Evaluation of Energetics-based Techniques for Proteome-Wide Studies of Protein-Ligand Binding Interactions

Detection and quantification of protein-ligand binding interactions is extremely important for understanding interactions that occur in biological systems. Since traditional techniques for characterizing these types of interactions cannot be performed in complex systems such as cell lysates, a series of energetics-based techniques that are capable of assessing protein stability and measuring ligand binding affinities have been developed to overcome some of the limitations of previous techniques. Now that the capabilities of the energetics-based techniques have been exhibited in model systems, the false-positive rates of the techniques, the range of biological questions to which the techniques can be addressed, and the use of the techniques to discover novel interactions in unknown systems remained to be shown. The Stability of Proteins from Rates of Oxidation (SPROX) technique and the Pulse Proteolysis (PP) technique were applied to a wide range of biological questions in both yeast and human cell lysates to evaluate the scope of these experimental workflows. The false-positive rate of iTRAQ-SPROX protein target discovery on orbitrap mass spectrometer systems was determined to be < 0.8 %. The iTRAQ-SPROX technique was successfully applied to the discovery of both known and novel protein-protein, protein-ATP, and protein-drug interactions, leading to the quantification of protein-ligand binding affinities in each of these studies.

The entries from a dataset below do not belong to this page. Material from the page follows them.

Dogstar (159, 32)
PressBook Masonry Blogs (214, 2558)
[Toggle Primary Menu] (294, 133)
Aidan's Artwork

In the pursuit of discovering geldanamycin protein interactors, the use of iTRAQ-SPROX and SILAC-PP in combination was determined to be advantageous for confirming protein-ligand interactions since the techniques utilize different quantitation strategies that are subject to separate technical errors in quantitation. Finally, the iTRAQ-SPROX and SILAC-PP techniques were used to evaluate the interactions of manassantin A in a human cell lysate. In this work, a previously unknown protein target of manassantin A, Filamin A, was detected as a hit protein using both the iTRAQ-SPROX and SILAC-PP protocols. The work completed in this dissertation has expanded the understanding of the limitations of energetics-based techniques and shown that biological replicate analyses are essential to confirm ligand interactions with novel protein targets.